Assignment —
Starting with the line that holds "You are a computer-use", reproduce each line through the last one of the data, exactly as written. Pictures are not copied.

Task input —

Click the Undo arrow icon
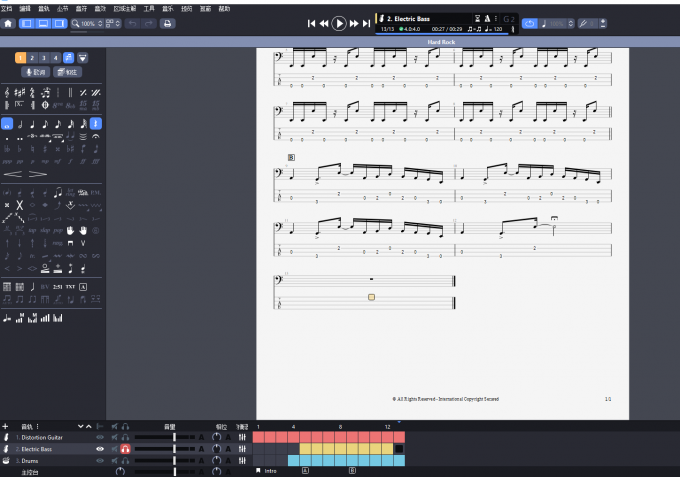680x477 pixels. [x=132, y=23]
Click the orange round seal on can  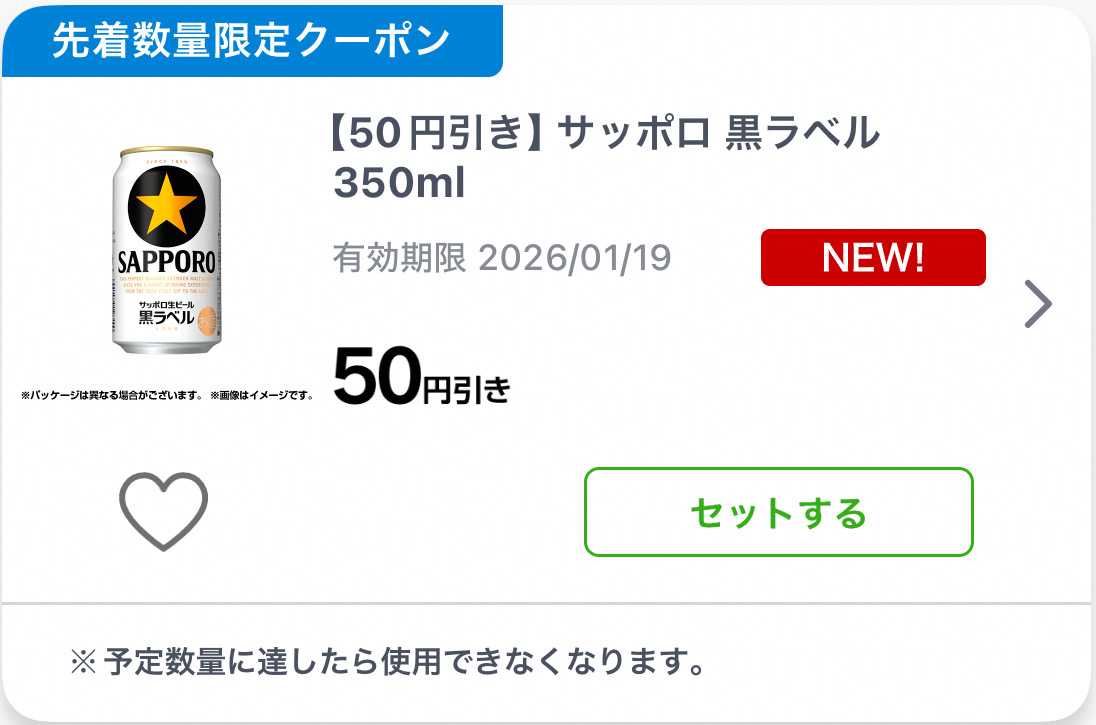[x=208, y=322]
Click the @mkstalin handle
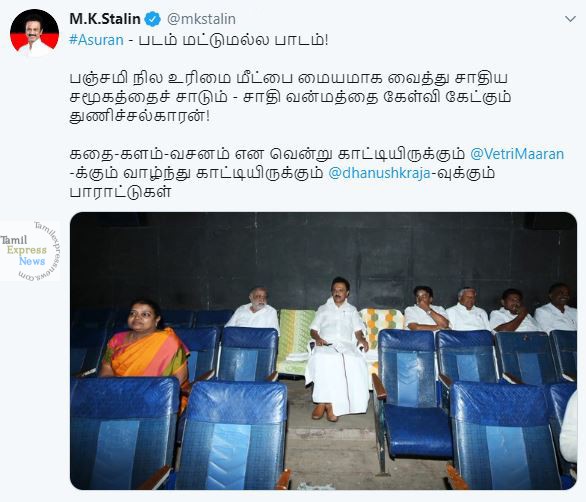Viewport: 586px width, 502px height. click(201, 19)
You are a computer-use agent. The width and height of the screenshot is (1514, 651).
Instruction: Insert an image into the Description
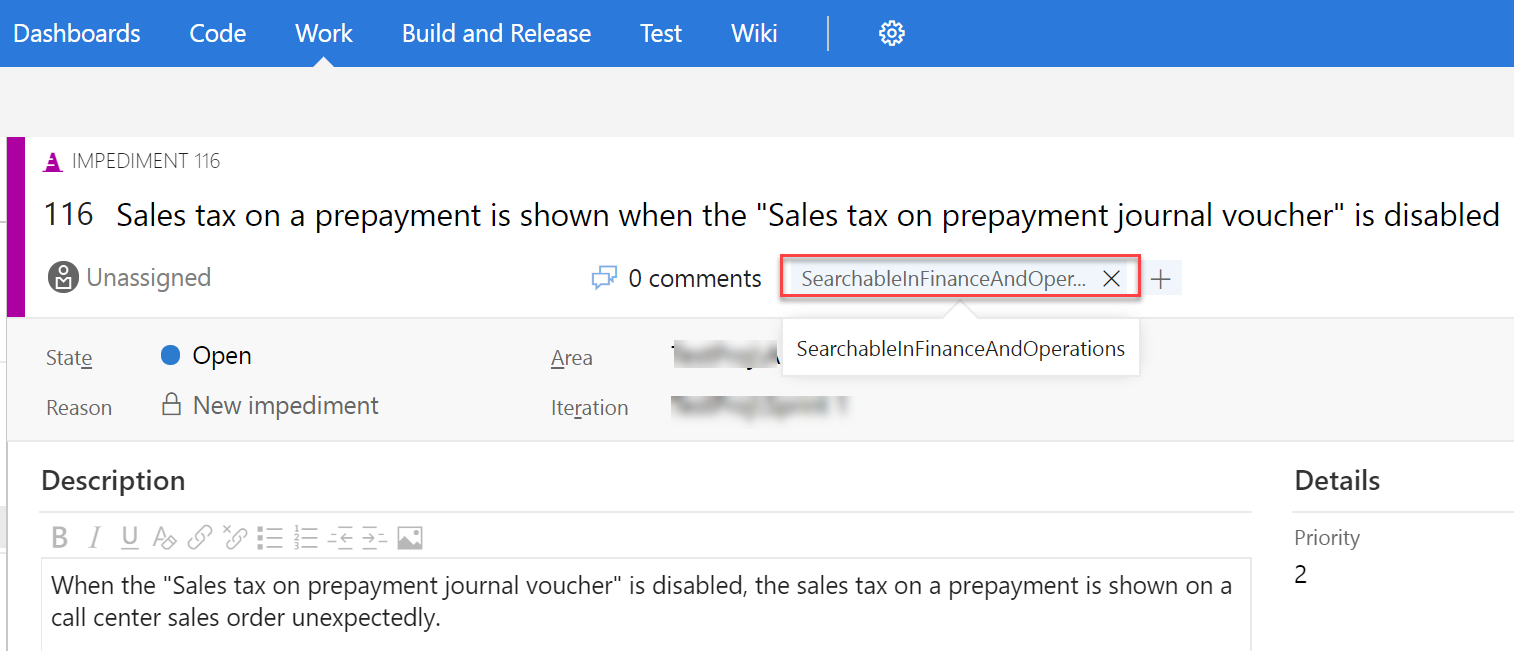(x=410, y=538)
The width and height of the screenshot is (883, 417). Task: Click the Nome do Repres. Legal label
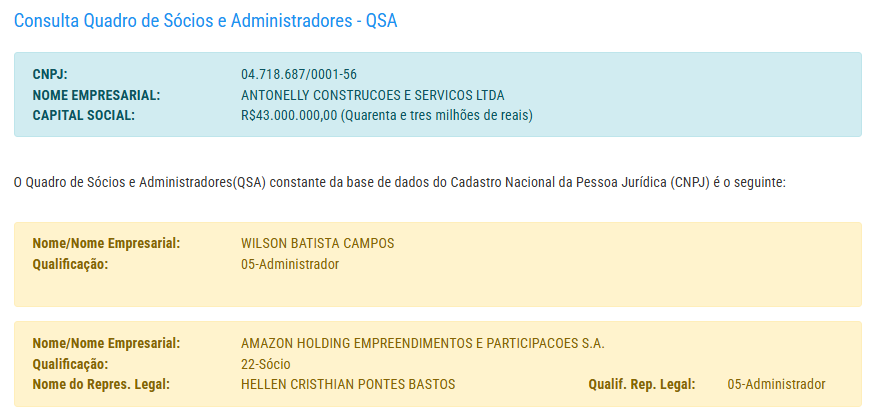pos(101,384)
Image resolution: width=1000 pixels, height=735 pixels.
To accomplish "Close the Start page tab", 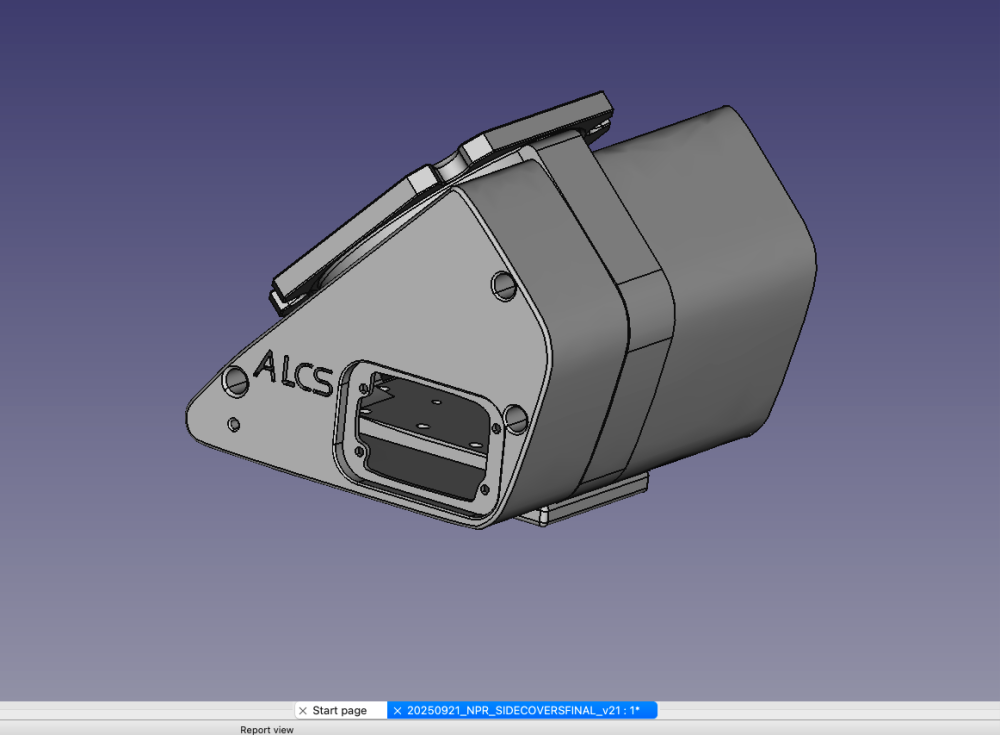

Task answer —
You are a computer-use agent. The width and height of the screenshot is (1514, 651).
Instruction: Insert an image into the Description
(x=410, y=538)
The width and height of the screenshot is (883, 417). Task: Click the Nome do Repres. Legal label
pos(101,384)
Image resolution: width=1000 pixels, height=735 pixels.
To accomplish "Close the Start page tab", 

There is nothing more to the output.